Given exercise 1. In the test tube cassette description, translate this sentence into Spanish: "Only test tubes of the larger diameter size will have their stoppers perforated substantially at their centers."
Given exercise 2. Carry on the test tube cassette description after its final sentence.

Text block.
In operation, after the cassette 10 is filled with test tubes containing blood samples and transported to its aspiration station 90 by, for example, a conveyer mechanism (not shown) which includes an endless belt with a rotating star gear at each of its ends, which gear engages the cassette 10 at the lower edge of its forward end wall portion 52 and the side walls 60, at their rear portions to bring it onto its belt and move it therealong, a conventional optical test tube detector (not shown) positioned directly above the first receptacle 48 determines if a test tube is present in its receptacle 48 by conventionally directing a beam of light against its upper end at a point thereon just rearwards of the top edge of the front wall member 28. If the optical test tube detector has a narrow depth of field and a test tube of small diameter is secured in the first receptacle 48 such as test tube 14, so that its upper wall surface abuts against at least the upper edge 38 of the front wall member 28, its presence will be detected. Then if a test tube is indicated as being present in the receptacle 48, the co-axial spring pusher mechanism 35 will be actuated. When actuated, it moves forwards into the cassette's channel 34, which lateral walls together with the motion of the outer co-axial tube member 106 of said pusher mechanism 35 will properly align the cassette 10 and its test tubes, so that they are in alignment with the aspirating mechanism 90, all of which have common longitudinal axis. Then its lower tip 68 will be engaged by the front end of an inner rod member 108 of said co-axial spring pusher mechanism 35, only a portion of which is shown, to move the test tube 14 longitudinally toward and into engagement with aspirating mechanism 90, while its bar code label 88 is conventionally read by a conventional, bar code detector (not shown) positioned directly above the first receptacle 48, which bar code detector, can, if desired, be combined with the optical test tube detector. When the stopper 76 of the test tube 14 has traveled sufficiently far so as to engage the aspirating mechanism 90, its sampling needle 92, contained therein, is moved toward the stopper's central depression 80, to perforate it, off center, and to penetrate within the test tube 14 to a predetermined distance therein to aspirate a specific amount of liquid. Only test tubes of the larger diameter size will have their stoppers perforated substantially at their centers.

If desired, optical detection of the bar code labels can be performed while the individual test tubes are stationary within their receptacles 48 by utilizing an optical bar code detector having a narrow depth of field which physically travels over individual test tubes (or just optically scans its bar code label from a stationary position) while still obtaining accurate data therefrom since the longitudinal axes of the test tubes and their receptacles are maintained parallel to one another.

Raw data.

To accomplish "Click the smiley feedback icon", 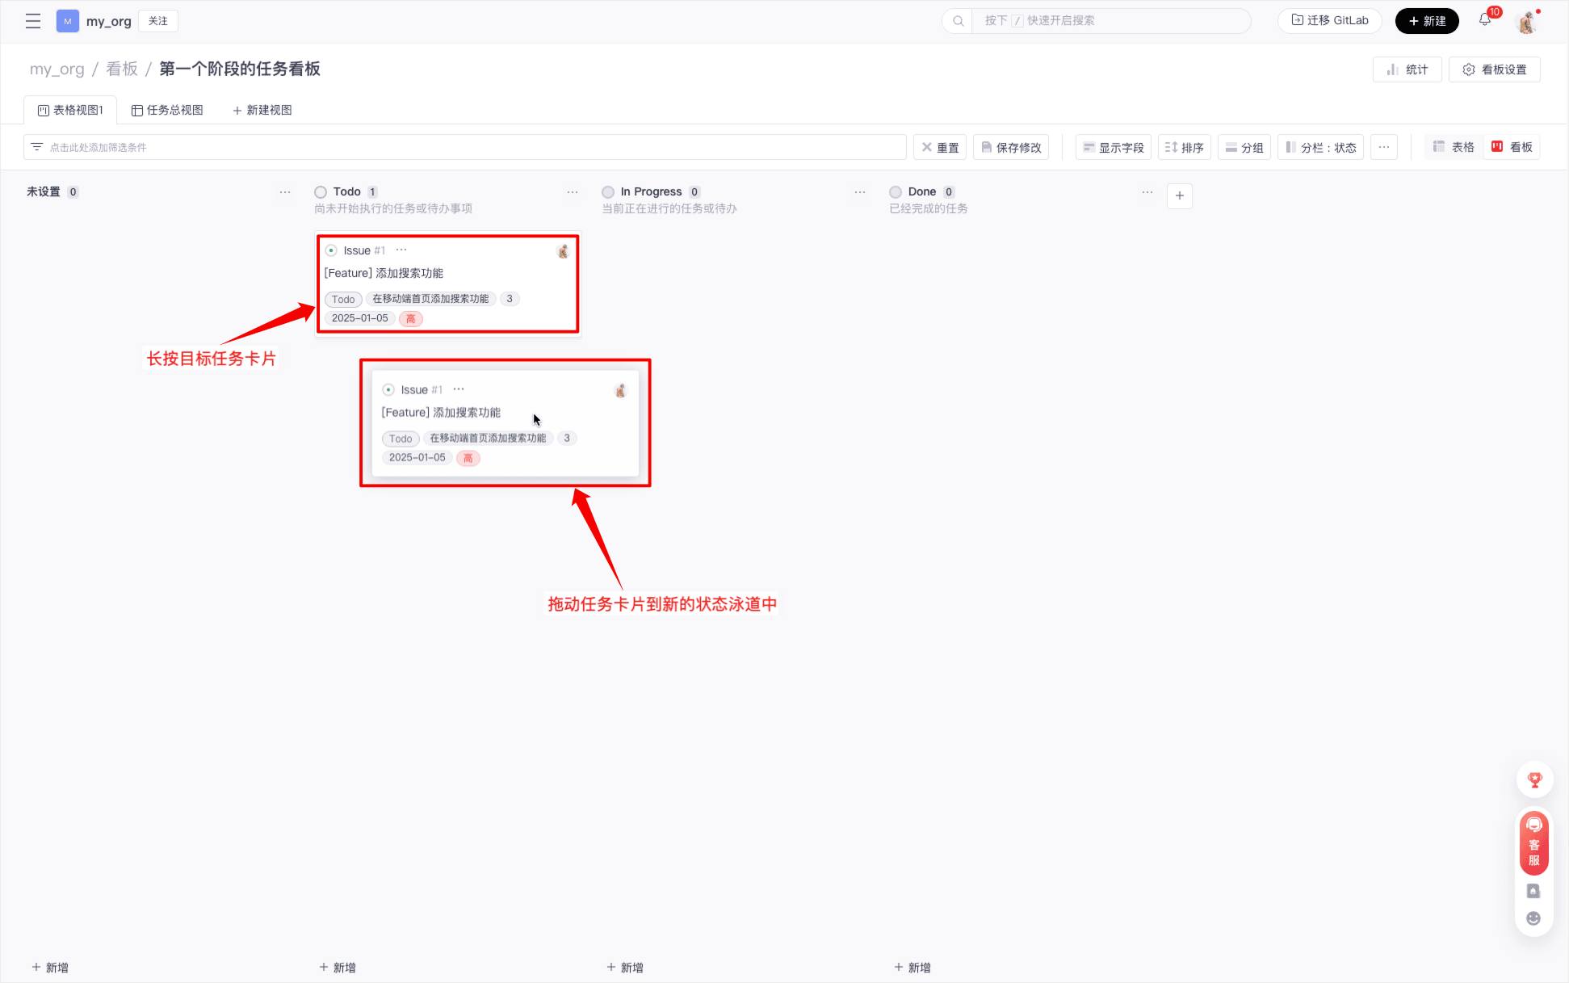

Final answer 1. Solo los tubos de ensayo de mayor diámetro tendrán sus tapones perforados sustancialmente en el centro.

Final answer 2.
The body 16 of the preferred embodiment of the invention, with the exception of the biasing means 32, is molded in one piece from an appropriate plastic material. The preferred embodiment of the cassette 10 is compatable with glass test tubes having an outside diameter ranging from 40 inches to 49 inches, and a length ranging from approximately 1.6 inches to 3 inches. It should be understood that this invention is not limited to the specific details of construction and arrangement herein illustrated and/or described and that changes and modifications may occur to one skilled in the art without departing from the spirit and scope of the invention.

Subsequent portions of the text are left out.